I don't think the comment was meant to imply that you could be blamed for the EA, because nothing excuses that, in my opinion. Its really sad that your husband would add the additional hurt of rewriting the history of your marriage on top of the hurt he has caused. Honestly, it sounds like you are doing all that is within your power. Keep letting him know that you want to work together for reconciliation.

If he is the type who avoids issues in general, outside the marriage, in addition to the marriage, hopefully time will show him that a big part of his problems are within him, and he needs to become active in helping address the areas where you are controlling, instead of running. Its hard in this case, because he could just continue to run from his problems. But if his avoidance issues are primarily within the relationship, I really feel like your committment to continue therapy, and communicating this to him regularly, can really demonstrate that you are offering a healthier relationship in the future. As a man, he will probably be more moved by practical, demonstrated change in the way you engage him. Its important, I believe, to get him to committ to some regular visits together where he knows that he won't be pressured about the relationship issues. The two of you can talk about general topics of interest, where he can see the new communication models you learn being put into action.

My wife struggles with being very practical-focused and critical. Through IC, she's seeing why this makes people avoid her. We have a daily routine now where we just talk about things in general, of a positive nature.
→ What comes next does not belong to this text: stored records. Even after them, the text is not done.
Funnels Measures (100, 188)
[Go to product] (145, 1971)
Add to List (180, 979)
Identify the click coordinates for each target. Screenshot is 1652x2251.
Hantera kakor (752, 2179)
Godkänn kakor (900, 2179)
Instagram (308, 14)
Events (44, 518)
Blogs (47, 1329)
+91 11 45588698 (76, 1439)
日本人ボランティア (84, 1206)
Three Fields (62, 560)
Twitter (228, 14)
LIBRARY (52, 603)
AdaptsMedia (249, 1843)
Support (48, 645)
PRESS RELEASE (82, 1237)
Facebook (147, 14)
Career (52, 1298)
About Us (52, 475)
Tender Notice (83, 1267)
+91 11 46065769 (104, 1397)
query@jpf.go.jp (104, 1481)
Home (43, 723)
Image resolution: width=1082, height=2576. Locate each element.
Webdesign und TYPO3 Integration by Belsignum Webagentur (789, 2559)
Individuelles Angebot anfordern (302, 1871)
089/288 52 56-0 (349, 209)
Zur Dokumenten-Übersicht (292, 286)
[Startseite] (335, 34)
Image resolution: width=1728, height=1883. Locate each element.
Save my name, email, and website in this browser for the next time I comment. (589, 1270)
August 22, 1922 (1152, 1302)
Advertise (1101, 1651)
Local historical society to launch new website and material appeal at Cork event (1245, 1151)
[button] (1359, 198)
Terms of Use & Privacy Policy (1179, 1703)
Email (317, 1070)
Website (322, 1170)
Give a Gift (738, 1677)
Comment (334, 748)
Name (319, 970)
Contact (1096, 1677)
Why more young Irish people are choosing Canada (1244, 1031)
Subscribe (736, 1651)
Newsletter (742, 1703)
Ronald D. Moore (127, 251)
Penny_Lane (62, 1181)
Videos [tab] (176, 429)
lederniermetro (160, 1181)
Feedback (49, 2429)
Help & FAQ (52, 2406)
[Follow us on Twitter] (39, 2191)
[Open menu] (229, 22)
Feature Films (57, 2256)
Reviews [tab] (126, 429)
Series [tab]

It follows a recipe given to her by her therapist. She names one thing that she likes about a family member, then something that is going on in her life, and how she's handling it (self-sufficiency). Then, she talks about something that she dreams about being able to do as a wife and woman. You can't imagine the effect it has on me to begin to realize that 99% of our conversations are no longer about her problems, and problems with me. To me, this type of approach, in whatever frequency you can manage, is very important. 

You don't have to see the controlling behavior as being deeply flawed, but approach it from the mindset of a positive behavior that needs to be balanced with the needs of your husband. I mean, lets face it, there have to be aspects of these behaviors that have made things easy for him, haven't there? In certain situations, maye he can rest easy because you control the way things are done - so look at this as a way of finding balance that meets his needs as much as your own.


----------



## CalifGuy (Nov 2, 2011)

What is it with women trying to "change" the man they have chosen?!

Ha! I'd love to see how it went over if I tried to "change" my wife...when we first got together we had sex daily, sometimes twice daily, while now it is about 4x a week.

But, what if I actually expected it to go the opposite direction, you know, like twice daily and sometimes 3x daily?!

Isn't that what many women do...demand more while giving less?! 

You want more from your man? Well, then GIVE more to your man! And not just what YOU think he "needs" (nice home, stable life) but also what he says he NEEDS (lots and lots of SEX).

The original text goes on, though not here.